In response to CMS’s push for greater clinical integration, academic medical centers have to choose between one of two paths forward. Option one means staying focused on providing tertiary care and not getting too involved either up- or downstream. Under this approach, academic medical centers would continue to serve multiple networks. Alternatively, option two requires that academic medical centers aggressively design and develop their own network and take on risk.

What new thinking emerged?

Regardless of the path academic medical centers choose, they have to be better integrated. This is particularly true when you consider that academic medical centers are often at capacity. As a result, academic medical centers need to get creative about how to shift lower-complexity patients back to community hospitals.

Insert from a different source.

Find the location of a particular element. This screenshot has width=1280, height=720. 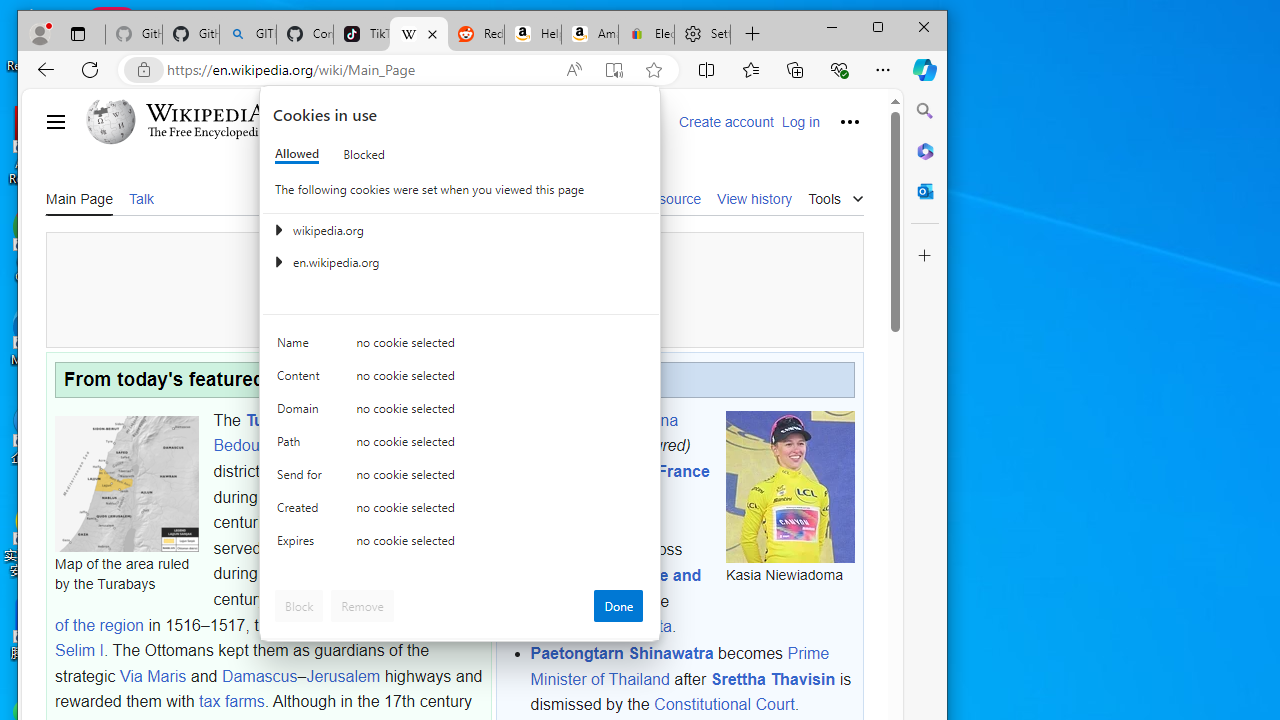

'Block' is located at coordinates (298, 604).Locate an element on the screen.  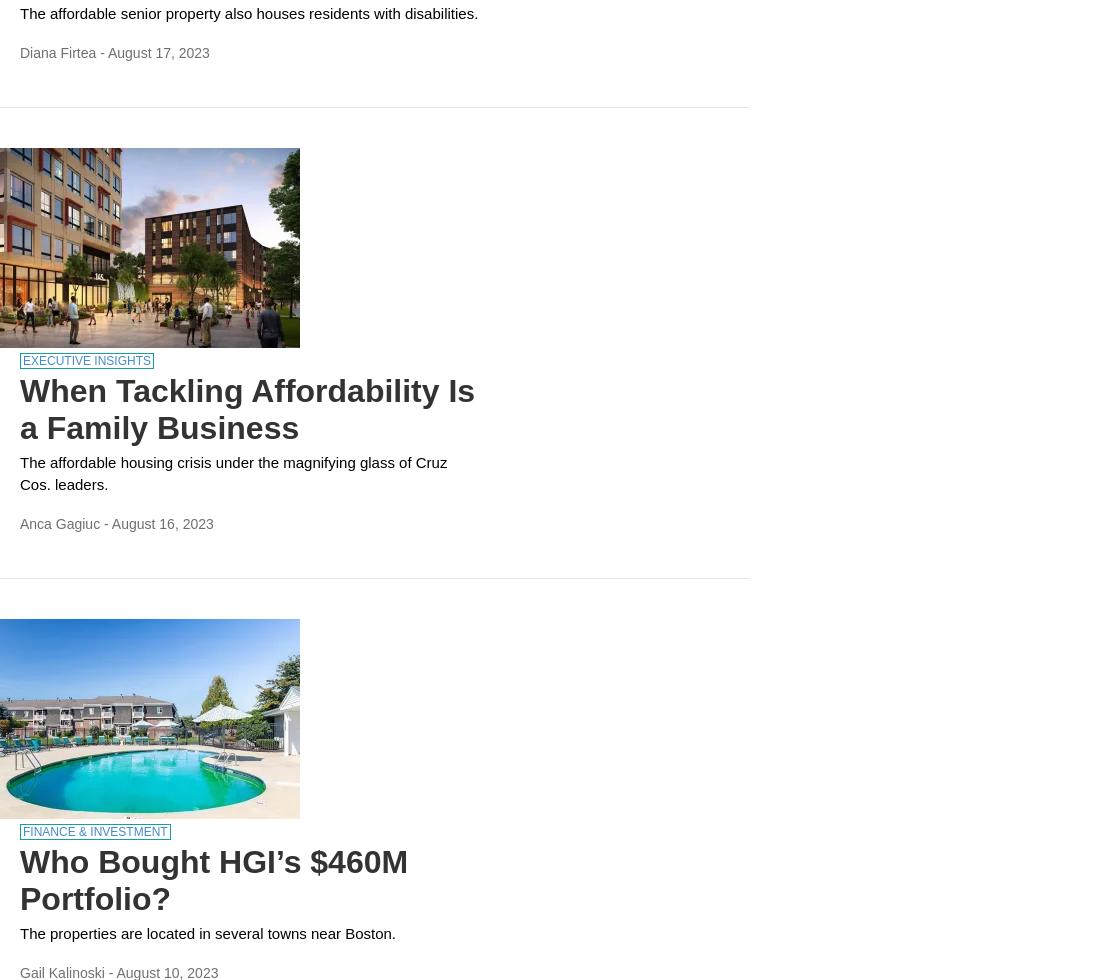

To start, academic medical centers should use various criteria, including case mix index, age, admission source, charges and length of stay, in order to segment patients into three broad complexity-based buckets and determine how best to care for patients in the most appropriate cost setting and environment.

What resonated most with the audience?

Historically, academic medical centers have primarily focused their time, resources and capital on their main in-patient campus. But with more than half of their revenue and margin coming from ambulatory settings, academic medical centers must now spend more time and attention on establishing and growing their ambulatory footprint in order to provide more convenient and accessible care, all at a lower cost.